AI-automated tech packs
One of the biggest challenges with the product lifecycle today is the need to translate different workstreams, ideas, data, and processes into a single output: a technical specification or “Tech Pack”. This is an area that brands have long turned to PLM (and earlier PDM) to assist with, but today the creation of a tech pack remains only partially automated.
This is going to change soon, though. PLM vendors are likely to already be looking at incorporating AI models linked to PLM datasets/libraries/workflow processes and APIs. And using these deep-learning models, we will soon be able to automate the building of style templates that feed off the dynamically generated trend analysis data I’ve already written about.
Designing new products is a complex process that involves multiple stakeholders operating across the value chain. At the same time, it includes numerous product iterations (industry average of 3-6 samples) before the style can be approved. ML will help streamline this process by automating specific tasks, such as creating and modifying synthetic product sketches. These deep-learning algorithms can be trained to recognise trending style features and automatically generate new sketch variations based on market analysis results.

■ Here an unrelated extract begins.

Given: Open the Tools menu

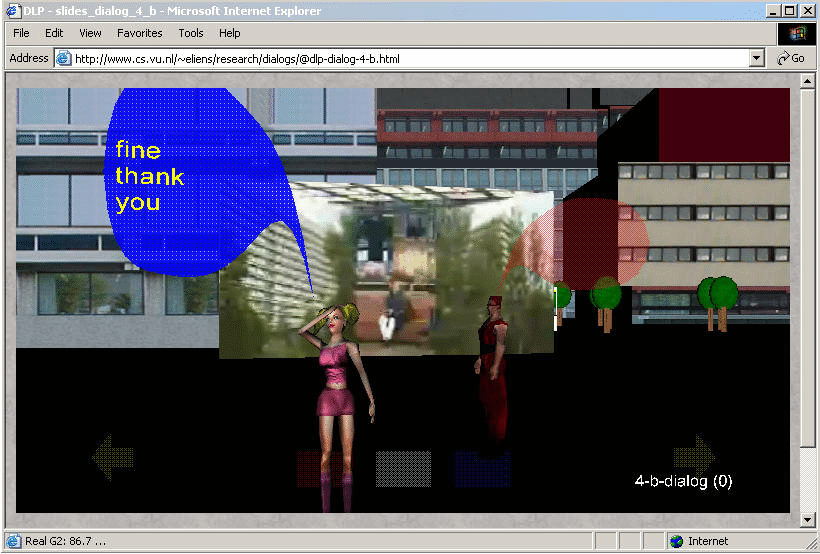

A Tech Pack example would be the use of ML to generate accurate and detailed technical specifications for each product option, providing all of the essential data elements, including the product category, product type, gender, size range, size classification, points and measure, how to measure guides, automated bill of materials, product testing, material composition, sustainability requirements, bill of labour operations, a list of potential sourcing partners, etc.

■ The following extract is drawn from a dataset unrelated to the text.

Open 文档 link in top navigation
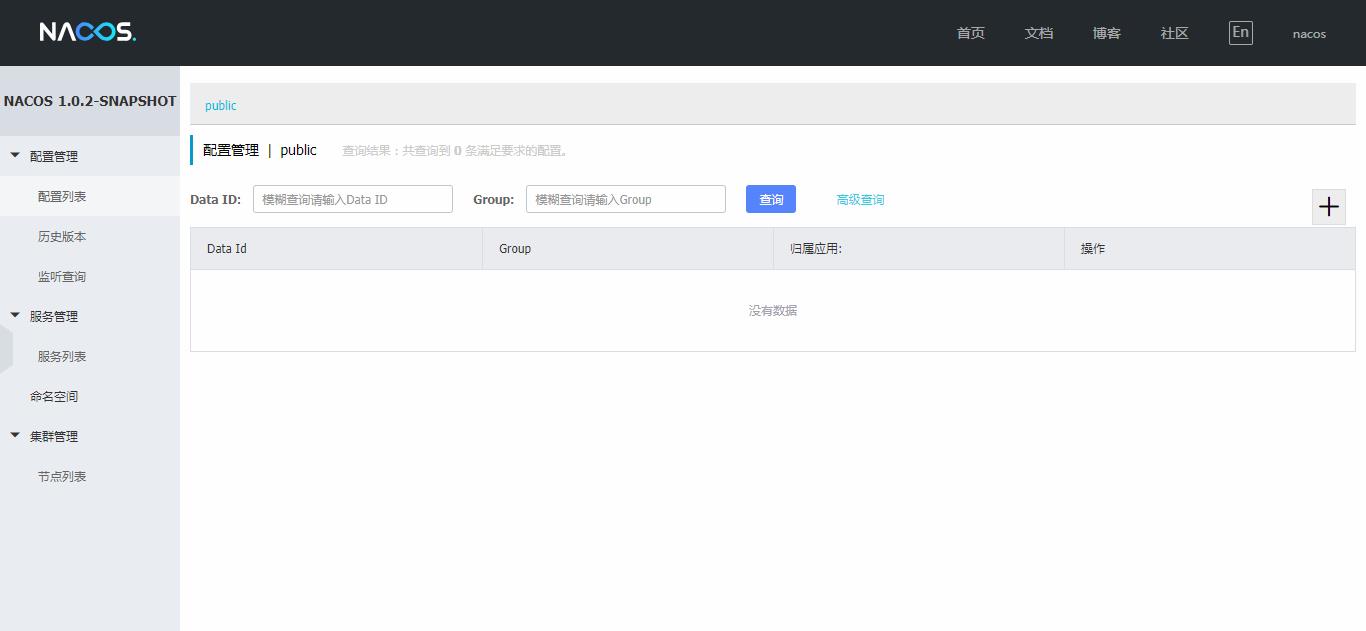This screenshot has width=1366, height=631. (x=1038, y=33)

Essentially, we would arrive at what we call the 80/20 rule, with 80% of the primary data being supplied automatically by AI, adding more data as we move ahead with the workflow; each new process decision would drive automation (material composition, plus colour choice, would automate the material lab dip process), the final 20% being completed by the creators, developers, and manufacturing value chain partners.
Conclusion
Undoubtedly, we can say that data-powered decisions driven using AI & Machine Learning will give brands an edge in the competitive fashion world. Some may say that AI is taking jobs away from the creative and commercial specialists that keep fashion brands running today, but the reality is that AI & ML can give the creative teams more time to be creative rather than being buried in administrative tasks that simply don’t add value to their day jobs, and it can allow commercial and technical teams to focus on the elements of their roles that hinge on human capability rather than data analysis and manipulation.
When I cast my mind forward even a short time, it’s clear to me – as someone who’s seen the technology journey the fashion industry has already undergone – that AI is going to be integrated into the core and extended solutions that make up the fashion technology ecosystem. But rather than replacing human skills, AI – used carefully – will instead help fashion to prepare for the future and will bring positive change to both core PLM and the broad spectrum of other solutions that integrate to it.